Friday, April 4, 2014

C.F. Penn Hamburgers



C.F. Penn Hamburgers

Decatur, Morgan County

This joint is on the original AL.com list of 22 Greasy Spoon Burger Joints in Alabama you have to visit before you die. 

When you step into C.F. Penn Hamburgers in Decatur, it is like walking through a time portal back into the 1950s. The red checkered linoleum floor, the sparsely decorated red and white striped walls with their old fashioned yellowed menu boards, the corny Pepsi clock in one corner, and last, but not least, the prices for the food instantly make you feel like Peggy Sue or Johnny B. Goode. There is a long counter with eleven chrome-clad bar stools, and some of those four-person booths and some of the two-person variety on the opposite wall and the window side of the restaurant. They accept cash only, which should not be a problem, because, as said before, the prices are very reasonable. I paid not even seven bucks for two double cheeseburgers all the way and a large soda.

The hamburgers there are a unique local specialty – the so called “slug burger”. Originally, during World War II when meat was rationed, the patties for the "slug burgers" consisted mostly of fried lard with blood and bits of trimmed meat. Nowadays, it is meat and about one third of filler/extender material, like bread crumbs. This specialty only exists from North Central Alabama to Corinth, Mississippi, where they use potato or soy flour as the extender. The extender stretches the portions and also contributes to the low price.
The patties are dumped into a large rectangular frying pan with boiling oil, and pulled out of there when the outside is golden-brown and crispy. Since most of the flavor of any food comes either through various spices, or through fat, oil and grease by way of the cooking process, you get a very flavorful patty here – and in the South, we know anyway that everything is better when it is deep fried. Outsiders may be dismayed by this, especially since after you crush through the crisp outside, your teeth will sink into the somewhat soggy and mushy inside of the hamburger patty – remember the bread crumbs ... Well, I personally like the two very distinctive textures of the patty, but it is certainly not the uniform and standardized stuff you get at those national franchise places.
The staff there will “pre-cook” the patties, and there is always a stack of them waiting to be used in a new burger. Since they will take the upper most patties from the stack for each new burger, the patties on the bottom are fairly dated when they eventually get to them. And, of course, you better not try imagining what all that glorious grease and oil will do to your coronary system or your waist line – it is soul food, not health food, dummy!
The really huge double cheeseburger all the way comes with two of those fried patties, some American cheese, chopped onions, and mustard between a standard burger bun. There are shakers with red pepper spice on the tables, which gives the burger a very nice kick in the pants, and adds an additional layer of flavor, if you need that. You can have French fries as a side, which are also top notch, especially with some of the red pepper spice sprinkled on them.
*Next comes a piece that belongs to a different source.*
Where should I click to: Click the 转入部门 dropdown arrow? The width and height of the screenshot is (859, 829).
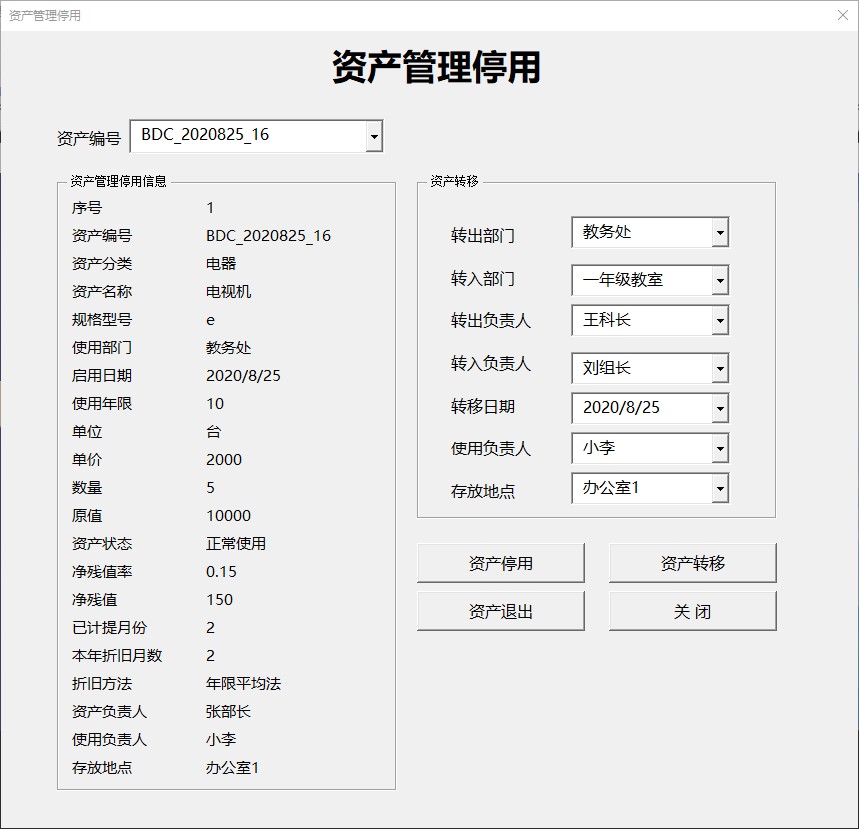point(719,280)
The staff at C.F. Penn Hamburgers is very nice, and the restaurant is kept spotless clean. This is definitely a place where the locals eat, and at any given day there is a mixture of teenagers, workers, house wives, business people, and retirees to find there. The building is situated in the revitalized downtown Arts and Entertainment district of Decatur, just a block away from the fabulous Princess Theatre, which is a 1950s gems that has been restored to its former glory. I do not know whether C.F. Penn Hamburgers has ever received a renovation – it probably exists in a time bubble that defied all outside pressure for modernization since they opened in 1927. I hope it will stay that way for at least another 87 years, keeping a very southern tradition alive.